Every person is going to have a different answer to these tough, constant questions, depending on their tolerance for risk, the downside if they got COVID (age, health, comorbidities, access to healthcare), and how much they value going out, spending time with friends and family, traveling, and engaging in various activities.
Because I: a) have a high tolerance for risk... b) am not likely to be hospitalized much less die if I get COVID... and c) place a very high value on seeing friends and family and engaging in all of my favorite activities, I chose to take a moderate degree of risk throughout the pandemic.
So, I have no quarrel with anyone who carefully evaluates the risk-reward equation and makes a rational decision to take a certain amount of risk.
My problem is with people who are irrational. For example, it's complete madness to refuse to wear a mask – not because there's huge reward (it probably only slightly reduces your chances of getting infected), but because the cost is so low. On a scale of 0-10, the reward is perhaps only a 3, but the risk is 0.
Similarly, the people I see crowded into indoor bars and clubs before they've been vaccinated aren't thinking very clearly because the reward is small (they could easily socialize outdoors in a smaller group) relative to the very high risk of getting infected. A level-five risk makes no sense if the reward is 2.

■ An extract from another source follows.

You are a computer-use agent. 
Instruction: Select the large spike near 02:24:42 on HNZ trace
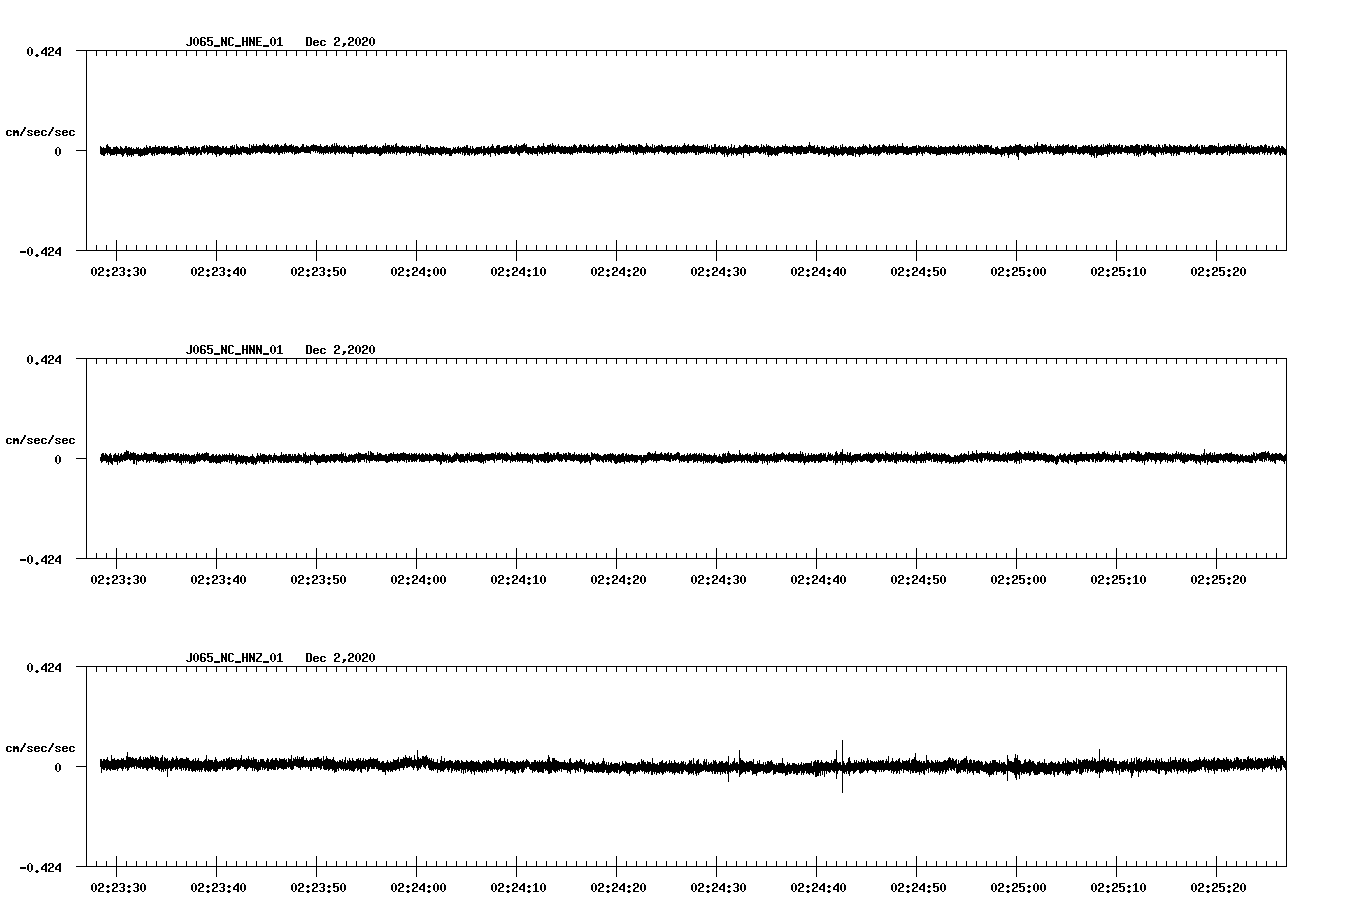pyautogui.click(x=840, y=768)
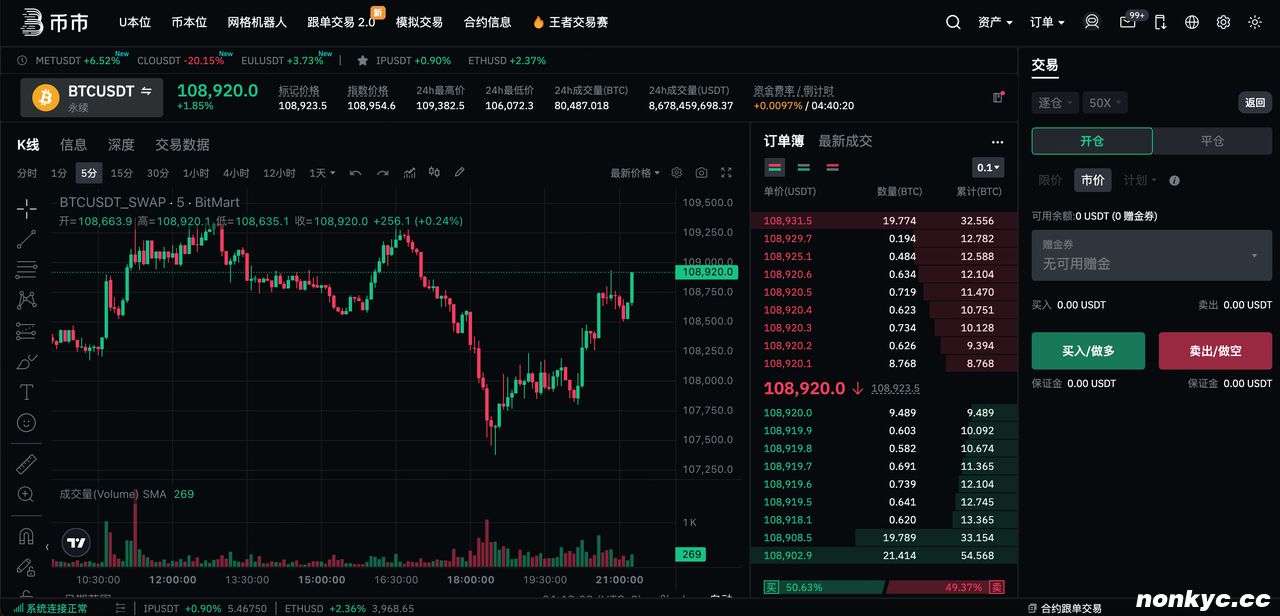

Which brings me to my final point about getting vaccinated: Yes, there's some risk, both of things we know about (feeling crappy the next day, a microscopic chance of a blood clot, etc.) as well as things we don't know about (the vaccines are so new that we can't rule out some sort of adverse long-term outcome).
But as of today, according to Bloomberg's vaccine tracker:
More than 814 million doses have been administered across 152 countries. The latest rate was roughly 18.3 million doses a day.
In the U.S., 192 million doses have been given so far. In the last week, an average of 3.38 million doses per day were administered.
So it's not like someone getting vaccinated today is the proverbial guinea pig.
Thus, while there's lots of conjecture and speculation, nearly all of the evidence is that the vaccines are extremely safe. Let's call it a level-two risk.
As for the reward, nearly all of the evidence is that the vaccines are extremely effective in reducing the likelihood of catching COVID, spreading it, and getting sick from it. The reward is clearly a 10.